» RECORDS FOR THIS EXERCISE
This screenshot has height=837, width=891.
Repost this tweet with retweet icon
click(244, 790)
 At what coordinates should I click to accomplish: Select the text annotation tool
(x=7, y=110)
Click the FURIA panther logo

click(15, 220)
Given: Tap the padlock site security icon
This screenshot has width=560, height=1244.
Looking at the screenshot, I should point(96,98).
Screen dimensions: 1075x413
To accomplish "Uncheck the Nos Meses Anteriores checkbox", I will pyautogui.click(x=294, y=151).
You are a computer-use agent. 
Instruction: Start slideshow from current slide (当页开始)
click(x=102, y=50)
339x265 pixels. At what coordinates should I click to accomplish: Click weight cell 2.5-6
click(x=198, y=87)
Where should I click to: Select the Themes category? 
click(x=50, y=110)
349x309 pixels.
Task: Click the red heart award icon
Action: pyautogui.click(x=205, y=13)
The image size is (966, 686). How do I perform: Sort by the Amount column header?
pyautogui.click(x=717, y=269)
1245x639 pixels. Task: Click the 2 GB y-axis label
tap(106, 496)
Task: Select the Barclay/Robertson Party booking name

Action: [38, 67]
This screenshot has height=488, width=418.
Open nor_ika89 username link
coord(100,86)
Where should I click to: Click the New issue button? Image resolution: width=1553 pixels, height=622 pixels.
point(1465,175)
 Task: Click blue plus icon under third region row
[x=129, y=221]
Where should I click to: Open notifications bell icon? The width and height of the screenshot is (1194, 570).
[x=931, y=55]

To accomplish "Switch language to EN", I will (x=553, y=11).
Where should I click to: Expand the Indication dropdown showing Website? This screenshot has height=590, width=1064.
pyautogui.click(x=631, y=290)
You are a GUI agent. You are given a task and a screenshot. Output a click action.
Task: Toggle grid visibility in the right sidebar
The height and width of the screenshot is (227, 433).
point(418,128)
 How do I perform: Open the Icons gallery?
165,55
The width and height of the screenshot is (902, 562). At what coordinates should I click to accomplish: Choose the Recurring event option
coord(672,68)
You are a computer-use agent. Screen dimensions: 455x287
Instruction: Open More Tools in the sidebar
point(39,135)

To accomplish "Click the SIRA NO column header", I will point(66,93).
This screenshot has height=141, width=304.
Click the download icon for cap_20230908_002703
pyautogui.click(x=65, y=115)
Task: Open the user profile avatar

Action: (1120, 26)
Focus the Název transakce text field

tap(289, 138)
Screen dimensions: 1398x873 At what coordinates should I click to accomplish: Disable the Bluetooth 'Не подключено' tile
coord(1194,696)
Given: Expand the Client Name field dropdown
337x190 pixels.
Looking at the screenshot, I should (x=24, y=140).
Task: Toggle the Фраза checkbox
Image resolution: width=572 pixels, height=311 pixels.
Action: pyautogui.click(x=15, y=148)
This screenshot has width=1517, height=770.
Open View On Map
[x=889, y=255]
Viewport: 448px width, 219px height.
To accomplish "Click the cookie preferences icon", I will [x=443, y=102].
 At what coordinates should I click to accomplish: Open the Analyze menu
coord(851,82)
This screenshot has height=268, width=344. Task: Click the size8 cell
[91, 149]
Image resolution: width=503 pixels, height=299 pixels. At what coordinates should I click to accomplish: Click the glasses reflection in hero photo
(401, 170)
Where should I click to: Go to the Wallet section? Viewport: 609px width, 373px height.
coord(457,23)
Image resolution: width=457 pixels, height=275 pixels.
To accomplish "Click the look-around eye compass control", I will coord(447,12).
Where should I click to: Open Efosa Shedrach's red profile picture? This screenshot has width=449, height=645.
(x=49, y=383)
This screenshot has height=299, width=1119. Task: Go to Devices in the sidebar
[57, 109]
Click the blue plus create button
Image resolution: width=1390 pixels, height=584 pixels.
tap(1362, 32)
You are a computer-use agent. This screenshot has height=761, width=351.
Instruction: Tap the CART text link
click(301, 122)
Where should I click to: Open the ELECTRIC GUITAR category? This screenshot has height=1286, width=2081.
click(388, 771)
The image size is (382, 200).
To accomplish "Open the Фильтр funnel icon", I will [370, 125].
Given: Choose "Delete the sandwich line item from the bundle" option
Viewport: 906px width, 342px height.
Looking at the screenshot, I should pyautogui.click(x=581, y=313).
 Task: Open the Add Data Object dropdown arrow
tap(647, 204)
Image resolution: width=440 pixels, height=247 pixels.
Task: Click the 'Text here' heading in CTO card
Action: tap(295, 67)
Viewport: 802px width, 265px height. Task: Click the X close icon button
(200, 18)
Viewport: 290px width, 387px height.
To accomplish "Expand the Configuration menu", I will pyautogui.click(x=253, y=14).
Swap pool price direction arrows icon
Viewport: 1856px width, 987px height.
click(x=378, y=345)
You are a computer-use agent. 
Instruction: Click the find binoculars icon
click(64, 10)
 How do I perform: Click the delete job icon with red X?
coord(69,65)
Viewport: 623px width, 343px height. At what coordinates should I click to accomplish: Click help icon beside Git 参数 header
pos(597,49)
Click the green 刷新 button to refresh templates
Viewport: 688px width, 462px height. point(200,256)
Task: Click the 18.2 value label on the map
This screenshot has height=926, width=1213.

» WORK REQUIRED
Repeat the data. Keep every word the same.

» OUTPUT OF THE TASK
This screenshot has height=837, width=891.
Repost this tweet with retweet icon
click(244, 790)
 At what coordinates should I click to accomplish: Select the text annotation tool
(x=7, y=110)
Click the FURIA panther logo

click(15, 220)
Given: Tap the padlock site security icon
This screenshot has width=560, height=1244.
Looking at the screenshot, I should point(96,98).
Screen dimensions: 1075x413
To accomplish "Uncheck the Nos Meses Anteriores checkbox", I will pyautogui.click(x=294, y=151).
You are a computer-use agent. 
Instruction: Start slideshow from current slide (当页开始)
click(x=102, y=50)
339x265 pixels. At what coordinates should I click to accomplish: Click weight cell 2.5-6
click(x=198, y=87)
Where should I click to: Select the Themes category? 
click(x=50, y=110)
349x309 pixels.
Task: Click the red heart award icon
Action: pyautogui.click(x=205, y=13)
The image size is (966, 686). How do I perform: Sort by the Amount column header?
pyautogui.click(x=717, y=269)
1245x639 pixels. Task: Click the 2 GB y-axis label
tap(106, 496)
Task: Select the Barclay/Robertson Party booking name

Action: [38, 67]
This screenshot has height=488, width=418.
Open nor_ika89 username link
coord(100,86)
Where should I click to: Click the New issue button? Image resolution: width=1553 pixels, height=622 pixels.
point(1465,175)
 Task: Click blue plus icon under third region row
[x=129, y=221]
Where should I click to: Open notifications bell icon? The width and height of the screenshot is (1194, 570).
[x=931, y=55]

To accomplish "Switch language to EN", I will (x=553, y=11).
Where should I click to: Expand the Indication dropdown showing Website? This screenshot has height=590, width=1064.
pyautogui.click(x=631, y=290)
You are a GUI agent. You are given a task and a screenshot. Output a click action.
Task: Toggle grid visibility in the right sidebar
The height and width of the screenshot is (227, 433).
point(418,128)
 How do I perform: Open the Icons gallery?
165,55
The width and height of the screenshot is (902, 562). At what coordinates should I click to accomplish: Choose the Recurring event option
coord(672,68)
You are a computer-use agent. Screen dimensions: 455x287
Instruction: Open More Tools in the sidebar
point(39,135)

To accomplish "Click the SIRA NO column header", I will point(66,93).
This screenshot has height=141, width=304.
Click the download icon for cap_20230908_002703
pyautogui.click(x=65, y=115)
Task: Open the user profile avatar

Action: (1120, 26)
Focus the Název transakce text field

tap(289, 138)
Screen dimensions: 1398x873 At what coordinates should I click to accomplish: Disable the Bluetooth 'Не подключено' tile
coord(1194,696)
Given: Expand the Client Name field dropdown
337x190 pixels.
Looking at the screenshot, I should (x=24, y=140).
Task: Toggle the Фраза checkbox
Image resolution: width=572 pixels, height=311 pixels.
Action: pyautogui.click(x=15, y=148)
This screenshot has width=1517, height=770.
Open View On Map
[x=889, y=255]
Viewport: 448px width, 219px height.
To accomplish "Click the cookie preferences icon", I will [x=443, y=102].
 At what coordinates should I click to accomplish: Open the Analyze menu
coord(851,82)
This screenshot has height=268, width=344. Task: Click the size8 cell
[91, 149]
Image resolution: width=503 pixels, height=299 pixels. At what coordinates should I click to accomplish: Click the glasses reflection in hero photo
(401, 170)
Where should I click to: Go to the Wallet section? Viewport: 609px width, 373px height.
coord(457,23)
Image resolution: width=457 pixels, height=275 pixels.
To accomplish "Click the look-around eye compass control", I will coord(447,12).
Where should I click to: Open Efosa Shedrach's red profile picture? This screenshot has width=449, height=645.
(x=49, y=383)
This screenshot has height=299, width=1119. Task: Go to Devices in the sidebar
[57, 109]
Click the blue plus create button
Image resolution: width=1390 pixels, height=584 pixels.
tap(1362, 32)
You are a computer-use agent. This screenshot has height=761, width=351.
Instruction: Tap the CART text link
click(301, 122)
Where should I click to: Open the ELECTRIC GUITAR category? This screenshot has height=1286, width=2081.
click(388, 771)
The image size is (382, 200).
To accomplish "Open the Фильтр funnel icon", I will [370, 125].
Given: Choose "Delete the sandwich line item from the bundle" option
Viewport: 906px width, 342px height.
Looking at the screenshot, I should pyautogui.click(x=581, y=313).
 Task: Open the Add Data Object dropdown arrow
tap(647, 204)
Image resolution: width=440 pixels, height=247 pixels.
Task: Click the 'Text here' heading in CTO card
Action: tap(295, 67)
Viewport: 802px width, 265px height. Task: Click the X close icon button
(200, 18)
Viewport: 290px width, 387px height.
To accomplish "Expand the Configuration menu", I will pyautogui.click(x=253, y=14).
Swap pool price direction arrows icon
Viewport: 1856px width, 987px height.
click(x=378, y=345)
You are a computer-use agent. 
Instruction: Click the find binoculars icon
click(64, 10)
 How do I perform: Click the delete job icon with red X?
coord(69,65)
Viewport: 623px width, 343px height. At what coordinates should I click to accomplish: Click help icon beside Git 参数 header
pos(597,49)
Click the green 刷新 button to refresh templates
Viewport: 688px width, 462px height. point(200,256)
Task: Click the 18.2 value label on the map
This screenshot has height=926, width=1213.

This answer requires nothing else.